California Sees Up To 27% of Fraudulent Unemployment Claims During COVID
When the Canadian Government set up the CERB program in the Spring of 2020, speed was its main focus. Canadians were losing their job to government-mandated lockdowns, and they needed to put food on the table. The Government opted for a very simple form that took seconds to fill out, hosted on the Canada Revenue Agency’s (CRA) website.
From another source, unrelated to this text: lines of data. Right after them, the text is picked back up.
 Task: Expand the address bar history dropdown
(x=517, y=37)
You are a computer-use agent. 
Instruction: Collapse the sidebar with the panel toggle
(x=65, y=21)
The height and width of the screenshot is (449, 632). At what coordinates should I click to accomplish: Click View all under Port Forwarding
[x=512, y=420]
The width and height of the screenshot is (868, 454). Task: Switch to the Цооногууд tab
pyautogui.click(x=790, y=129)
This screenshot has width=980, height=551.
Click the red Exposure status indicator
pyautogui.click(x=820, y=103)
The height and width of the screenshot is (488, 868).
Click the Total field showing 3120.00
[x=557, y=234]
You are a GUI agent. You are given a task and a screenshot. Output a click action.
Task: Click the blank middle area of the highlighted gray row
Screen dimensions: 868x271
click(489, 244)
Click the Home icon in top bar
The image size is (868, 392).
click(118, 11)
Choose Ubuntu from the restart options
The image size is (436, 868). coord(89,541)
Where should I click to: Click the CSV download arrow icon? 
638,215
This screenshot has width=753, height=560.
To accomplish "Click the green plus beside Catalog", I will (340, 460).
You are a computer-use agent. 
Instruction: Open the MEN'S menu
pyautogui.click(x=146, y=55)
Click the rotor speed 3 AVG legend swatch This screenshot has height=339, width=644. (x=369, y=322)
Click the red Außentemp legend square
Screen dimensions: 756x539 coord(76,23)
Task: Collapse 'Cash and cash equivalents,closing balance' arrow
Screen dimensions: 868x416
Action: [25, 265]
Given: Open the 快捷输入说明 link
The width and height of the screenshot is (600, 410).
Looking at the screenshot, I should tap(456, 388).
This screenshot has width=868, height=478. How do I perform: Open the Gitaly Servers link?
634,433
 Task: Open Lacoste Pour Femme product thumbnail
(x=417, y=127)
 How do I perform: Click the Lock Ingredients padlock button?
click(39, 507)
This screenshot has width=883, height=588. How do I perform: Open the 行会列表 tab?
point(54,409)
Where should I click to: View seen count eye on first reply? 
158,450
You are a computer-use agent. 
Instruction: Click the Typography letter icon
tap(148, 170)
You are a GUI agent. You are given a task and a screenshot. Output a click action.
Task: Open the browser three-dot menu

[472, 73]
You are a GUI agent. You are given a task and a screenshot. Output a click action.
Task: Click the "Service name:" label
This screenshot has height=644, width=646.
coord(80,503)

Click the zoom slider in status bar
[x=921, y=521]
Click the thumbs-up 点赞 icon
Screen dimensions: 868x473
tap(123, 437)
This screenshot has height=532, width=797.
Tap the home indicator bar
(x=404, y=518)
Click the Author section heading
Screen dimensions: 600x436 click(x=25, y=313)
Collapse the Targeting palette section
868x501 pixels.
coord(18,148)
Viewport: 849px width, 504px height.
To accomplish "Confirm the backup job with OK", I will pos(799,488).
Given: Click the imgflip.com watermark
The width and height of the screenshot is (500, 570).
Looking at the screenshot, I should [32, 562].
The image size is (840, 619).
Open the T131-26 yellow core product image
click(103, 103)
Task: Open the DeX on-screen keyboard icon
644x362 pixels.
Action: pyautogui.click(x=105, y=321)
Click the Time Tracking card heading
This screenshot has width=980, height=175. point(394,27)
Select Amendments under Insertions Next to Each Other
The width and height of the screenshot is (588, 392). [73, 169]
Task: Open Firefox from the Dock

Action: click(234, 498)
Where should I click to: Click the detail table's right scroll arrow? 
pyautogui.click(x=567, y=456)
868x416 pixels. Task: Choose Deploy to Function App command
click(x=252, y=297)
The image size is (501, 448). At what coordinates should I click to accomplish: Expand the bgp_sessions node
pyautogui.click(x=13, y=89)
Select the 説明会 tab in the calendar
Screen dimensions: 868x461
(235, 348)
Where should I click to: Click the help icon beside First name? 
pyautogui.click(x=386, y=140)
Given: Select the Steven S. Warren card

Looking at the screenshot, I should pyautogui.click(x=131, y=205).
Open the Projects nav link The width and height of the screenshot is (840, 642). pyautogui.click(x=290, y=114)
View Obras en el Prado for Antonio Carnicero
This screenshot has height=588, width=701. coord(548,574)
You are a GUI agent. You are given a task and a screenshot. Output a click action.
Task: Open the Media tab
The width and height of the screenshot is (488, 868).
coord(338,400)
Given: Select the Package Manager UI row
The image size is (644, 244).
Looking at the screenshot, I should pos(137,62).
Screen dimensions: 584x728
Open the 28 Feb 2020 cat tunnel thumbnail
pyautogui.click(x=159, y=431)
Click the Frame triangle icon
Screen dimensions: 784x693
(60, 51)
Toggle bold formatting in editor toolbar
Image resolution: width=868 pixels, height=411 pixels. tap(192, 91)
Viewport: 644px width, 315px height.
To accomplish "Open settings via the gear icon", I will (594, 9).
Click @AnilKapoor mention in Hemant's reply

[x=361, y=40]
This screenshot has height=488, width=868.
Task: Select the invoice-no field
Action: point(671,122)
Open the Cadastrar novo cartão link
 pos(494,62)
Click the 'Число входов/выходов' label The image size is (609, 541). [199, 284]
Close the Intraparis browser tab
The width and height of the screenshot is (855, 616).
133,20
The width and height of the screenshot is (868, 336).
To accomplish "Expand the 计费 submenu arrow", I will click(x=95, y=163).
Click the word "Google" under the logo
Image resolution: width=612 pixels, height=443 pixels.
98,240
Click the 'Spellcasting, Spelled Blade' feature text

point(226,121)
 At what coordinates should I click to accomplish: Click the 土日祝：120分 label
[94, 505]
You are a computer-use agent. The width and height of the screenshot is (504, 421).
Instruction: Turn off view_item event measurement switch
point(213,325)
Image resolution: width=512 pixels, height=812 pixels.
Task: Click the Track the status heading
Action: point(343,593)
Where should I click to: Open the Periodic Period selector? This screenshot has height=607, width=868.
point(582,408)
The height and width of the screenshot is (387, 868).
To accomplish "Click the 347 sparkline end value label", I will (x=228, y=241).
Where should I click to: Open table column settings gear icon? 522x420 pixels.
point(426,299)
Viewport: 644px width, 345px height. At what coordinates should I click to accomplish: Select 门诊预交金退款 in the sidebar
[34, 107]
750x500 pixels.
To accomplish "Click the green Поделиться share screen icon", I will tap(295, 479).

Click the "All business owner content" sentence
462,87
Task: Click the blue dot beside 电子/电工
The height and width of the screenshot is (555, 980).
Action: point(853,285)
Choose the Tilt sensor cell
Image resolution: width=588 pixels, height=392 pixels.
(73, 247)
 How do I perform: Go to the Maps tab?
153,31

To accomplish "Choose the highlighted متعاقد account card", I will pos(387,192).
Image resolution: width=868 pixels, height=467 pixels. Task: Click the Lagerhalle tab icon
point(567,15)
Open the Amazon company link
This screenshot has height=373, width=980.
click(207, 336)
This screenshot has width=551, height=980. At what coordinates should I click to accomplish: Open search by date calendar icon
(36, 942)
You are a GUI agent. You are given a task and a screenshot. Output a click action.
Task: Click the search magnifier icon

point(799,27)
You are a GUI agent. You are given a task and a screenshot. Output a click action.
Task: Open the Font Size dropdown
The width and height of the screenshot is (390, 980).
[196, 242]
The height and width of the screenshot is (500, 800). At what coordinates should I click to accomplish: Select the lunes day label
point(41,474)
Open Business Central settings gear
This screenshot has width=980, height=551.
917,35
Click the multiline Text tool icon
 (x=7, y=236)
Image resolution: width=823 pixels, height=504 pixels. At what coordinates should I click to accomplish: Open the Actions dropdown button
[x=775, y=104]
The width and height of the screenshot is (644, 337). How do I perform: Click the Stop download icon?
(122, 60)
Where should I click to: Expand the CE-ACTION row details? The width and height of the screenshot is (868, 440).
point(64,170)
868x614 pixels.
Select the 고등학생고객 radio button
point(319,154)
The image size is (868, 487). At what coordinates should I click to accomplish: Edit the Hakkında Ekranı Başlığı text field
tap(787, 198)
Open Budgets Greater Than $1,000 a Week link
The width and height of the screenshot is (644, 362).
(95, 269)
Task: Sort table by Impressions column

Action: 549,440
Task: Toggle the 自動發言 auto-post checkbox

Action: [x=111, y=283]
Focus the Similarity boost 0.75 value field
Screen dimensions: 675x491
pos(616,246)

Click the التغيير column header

Throughout 2020 we reported on how this simple CERB process could be abused by malicious actors. At first, CERB fraud was not all that interesting for fraudsters. They needed to gain access to CRA accounts one by one, with a potential payout of only $2,000. As the months passed by, and CERB got extended, fraud value increased and became a significant issue; in the last days of the program, fraudsters could claim up to $14,000 per victim.
There is no denying the level of excitement that fraudsters expressed towards the CERB program. In the message below, a fraudster boasts on Telegram that even grandmothers (grannies) are taking advantage (hitting) of the CERB program. The fraudster also claims that fraud is so rampant that only those that made over $100,000 will probably be prosecuted. And even then…
This perception of impunity is echoed in many other messages on Telegram.
Some shared their disappointment in not profiting from CERB fraud. In the message below, the fraudster whines that he is one of the few that did not earn money (cash out) on this scheme.
While these messages clearly point towards endemic fraud levels in the CERB program, how much fraud has really taken place? The California case provides a first and worrying glimpse into fraudulent activity levels we could expect with CERB. AP News reports:
California Labor Secretary Julie Su told reporters in a conference call Monday that of the $114 billion the state has paid in unemployment claims, about 10% — or $11.4 billion — have been confirmed as fraudulent. Nearly $20 billion more — another 17% — is considered suspicious, and a large part of that could be found to be fraud, she said.
Overall, it appears that up to 27% of payments in California’s government aid program could be tied to fraud. If the same level of fraud is applied to Canada’s $82 billion CERB program, this could mean that between $8 billion and $22 billion were paid out in fraudulent claims.
A leverage effect
Fortunately for those in need, the CERB program was designed to provide funding to everyone who applied. Fraudulent claims did not take money away from anyone; they only added up to the costs of the program. In that sense, no Canadian was left behind.
However, putting millions of dollars – if not billions – of tax money in fraudsters’ pockets is worrying. Canadians work hard for their money, and have shown great solidarity to those in need. If this tax money is wasted on fraudulent claims, support for future programs could decrease and jeopardize the health and security of those who need help.
Fraudsters could use the CERB payments received to bolster their criminal infrastructure, tools and teams. With so much money being handed to them, fraudsters could afford to purchase more sophisticated malware, hire teams of hackers to target hardened organizations, gain access to proxies and other online resources. These could raise the threat profile of Canadian fraudsters and make them even more capable. This is perhaps the most significant impact of CERB fraud, and one we will need to include in our threat forecasts for the Canadian market.
Without a doubt, the Government had to act fast when it launched the CERB program. Efficiency almost always comes with a security cost, and the CERB program was no different. With the CRA sending out tax forms for CERB payments, in the coming weeks we may be able to evaluate how the situation in Canada compares to that of the U.S. and California.